◆ Text provided:
++++++++++++++++++++

And I decided that, after all, I preferred having the youngsters on the right, and the mothers on the left, as they were in the original sketch.  So I reversed the composition once again.  I felt pretty confident that this time, I had the basic composition that I wanted.  But I again stopped at this point, planning to look at it the next day so as to confirm my judgement after a night away from it.  When working on a book, I always wait at least a day before continuing on to the next step.  I have learned that the fresh look instantly highlights for me any weaknesses in the work.

Friday, October 19, 2012


When designing and illustrating a picture book, I always make at least one piece of trial art early on in the preliminary planning for the book.  This allows me to experiment with media and style while my ideas for the book are still fluid, and I'll be willing to change my mind if I need to. Recently I made an experimental illustration for a project on which I'm currently working.  I knew what I wanted the scene to show:   A group of mothers, and a group of youngsters, who have lost each other at an old-fashioned country market.  As soon as the general idea of the composition came to me, I scribbled it down in my notebook so I wouldn't forget it.

++++++++++++++++++++

(Items from a dataset)

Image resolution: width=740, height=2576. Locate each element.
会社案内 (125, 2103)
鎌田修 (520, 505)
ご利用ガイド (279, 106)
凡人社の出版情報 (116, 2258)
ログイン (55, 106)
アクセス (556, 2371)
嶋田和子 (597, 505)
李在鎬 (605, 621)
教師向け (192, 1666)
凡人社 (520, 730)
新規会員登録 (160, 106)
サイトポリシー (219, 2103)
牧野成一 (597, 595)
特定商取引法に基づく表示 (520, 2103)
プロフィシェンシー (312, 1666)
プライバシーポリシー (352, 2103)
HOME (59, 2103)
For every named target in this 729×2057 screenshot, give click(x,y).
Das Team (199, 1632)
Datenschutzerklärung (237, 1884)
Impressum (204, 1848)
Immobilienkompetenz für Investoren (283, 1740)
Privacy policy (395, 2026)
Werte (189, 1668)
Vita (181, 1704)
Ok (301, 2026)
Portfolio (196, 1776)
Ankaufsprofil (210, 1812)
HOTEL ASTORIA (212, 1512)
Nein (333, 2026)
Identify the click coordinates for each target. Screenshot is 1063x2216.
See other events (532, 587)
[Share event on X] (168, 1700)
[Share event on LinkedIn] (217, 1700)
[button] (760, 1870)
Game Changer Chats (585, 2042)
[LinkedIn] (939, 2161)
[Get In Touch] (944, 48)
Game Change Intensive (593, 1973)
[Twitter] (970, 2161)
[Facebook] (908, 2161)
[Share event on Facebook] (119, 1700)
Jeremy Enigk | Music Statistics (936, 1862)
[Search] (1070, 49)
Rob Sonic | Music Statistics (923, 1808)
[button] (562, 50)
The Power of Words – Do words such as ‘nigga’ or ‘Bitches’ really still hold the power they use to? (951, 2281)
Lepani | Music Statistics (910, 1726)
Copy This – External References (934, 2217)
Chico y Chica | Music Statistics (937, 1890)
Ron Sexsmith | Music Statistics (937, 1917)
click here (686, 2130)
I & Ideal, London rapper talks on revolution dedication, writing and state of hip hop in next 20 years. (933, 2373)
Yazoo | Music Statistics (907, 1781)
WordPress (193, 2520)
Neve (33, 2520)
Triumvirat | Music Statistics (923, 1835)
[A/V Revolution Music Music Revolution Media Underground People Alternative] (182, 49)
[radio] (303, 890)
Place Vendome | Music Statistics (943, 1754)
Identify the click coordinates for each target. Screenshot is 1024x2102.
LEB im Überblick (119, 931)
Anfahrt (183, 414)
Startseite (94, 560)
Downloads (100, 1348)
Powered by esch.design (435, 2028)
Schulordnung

++++++++++++++++++++

◆ Tasks to complete:
1 > In the text about planning a picture book illustration, why does the author wait at least a day before moving on to the next step?
2 > Using the text about planning a picture book illustration, list what the scene in the experimental illustration was meant to show: each group of figures and the setting.
These lines were taken from a separate source.

◆ Responses to the exercise:
1 > The author has learned that looking at the work again with fresh eyes instantly shows any weaknesses in it.

2 >
- A group of mothers
- A group of youngsters
- An old-fashioned country market